Records from a collection:
* * *

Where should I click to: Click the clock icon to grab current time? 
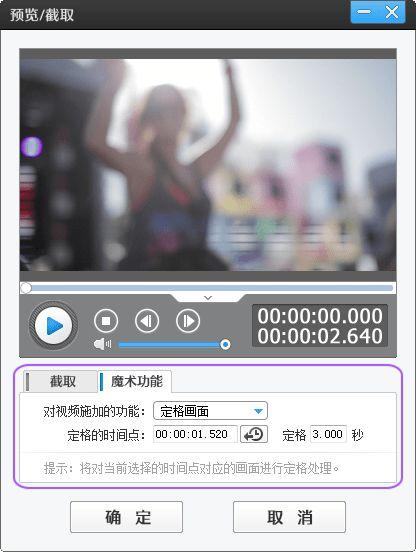(254, 434)
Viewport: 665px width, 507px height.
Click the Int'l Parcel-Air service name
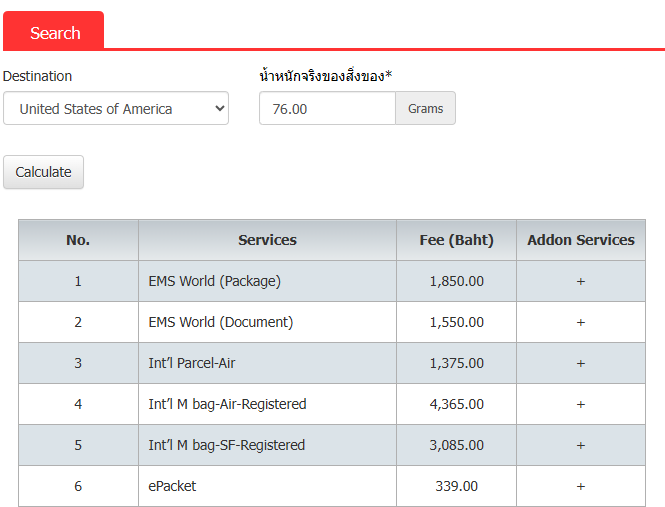[x=192, y=363]
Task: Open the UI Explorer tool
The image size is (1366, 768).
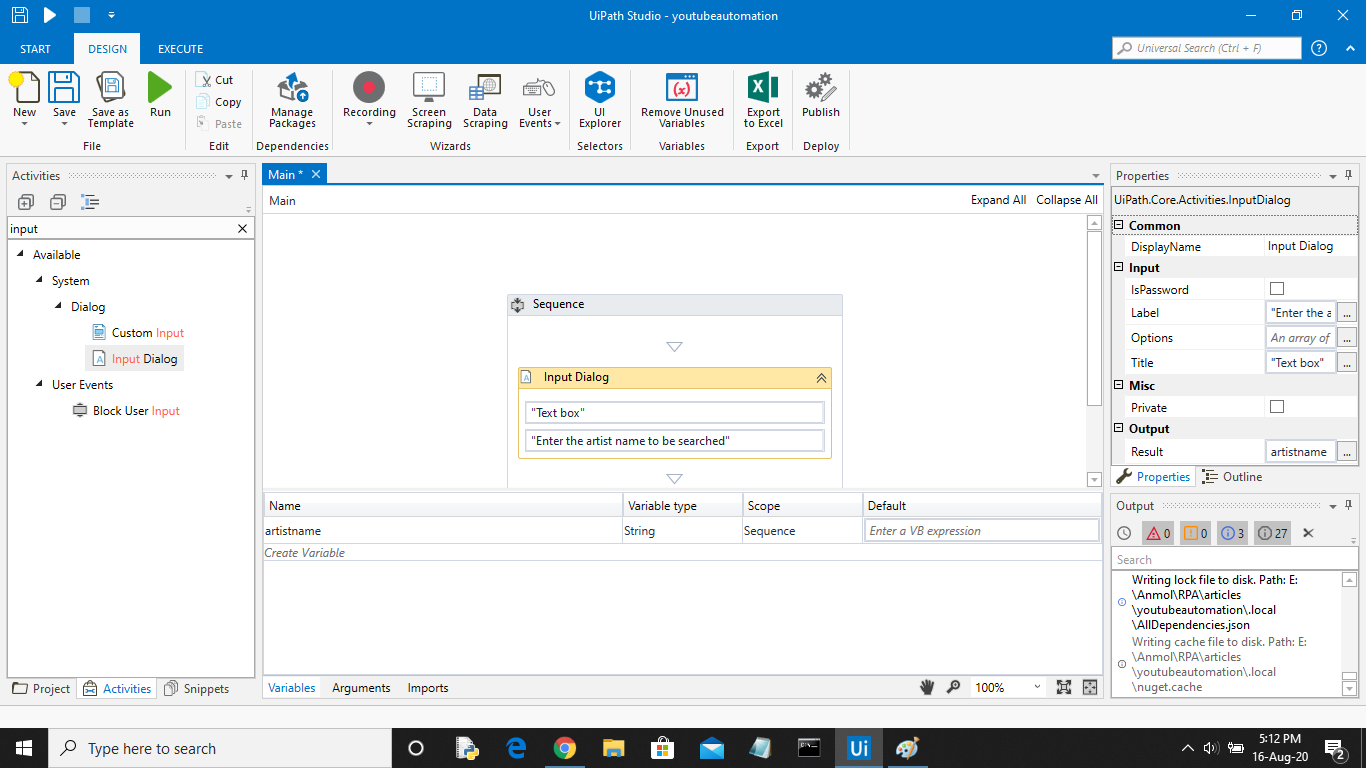Action: 599,100
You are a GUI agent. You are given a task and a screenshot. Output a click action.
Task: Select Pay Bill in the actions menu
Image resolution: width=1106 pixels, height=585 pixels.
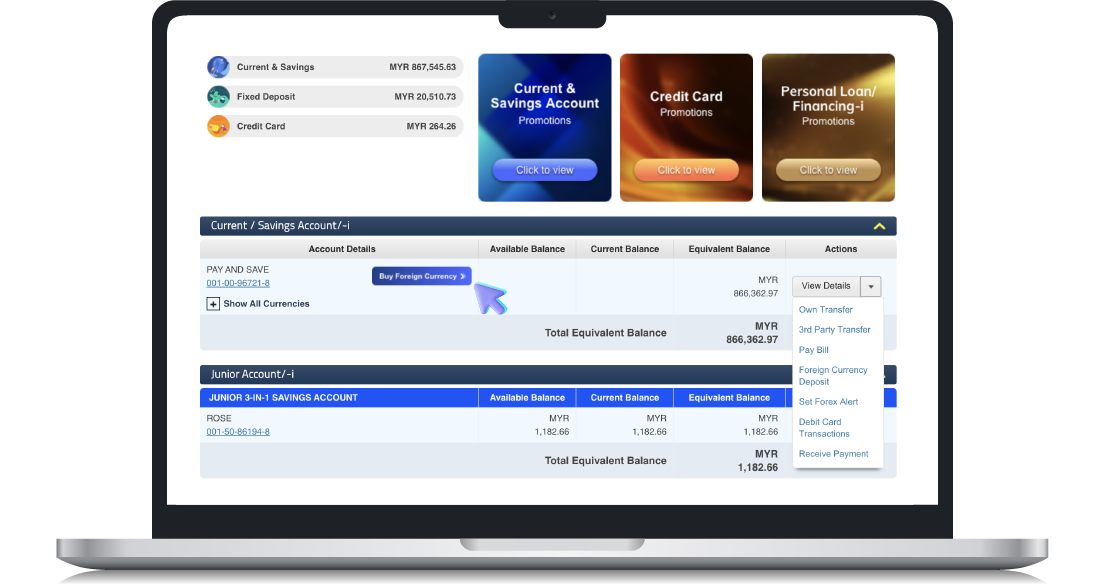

* * *

> [Exercise]:
Only the text of the entries belongs in the answer, copied exactly; the pictures stay out.

> [Your response]:
Where should I click to: Click the clock icon to grab current time? 
(254, 434)
Viewport: 665px width, 507px height.
Click the Int'l Parcel-Air service name
[x=192, y=363]
Task: Open the UI Explorer tool
The image size is (1366, 768).
Action: 599,100
You are a GUI agent. You are given a task and a screenshot. Output a click action.
Task: Select Pay Bill in the actions menu
Image resolution: width=1106 pixels, height=585 pixels.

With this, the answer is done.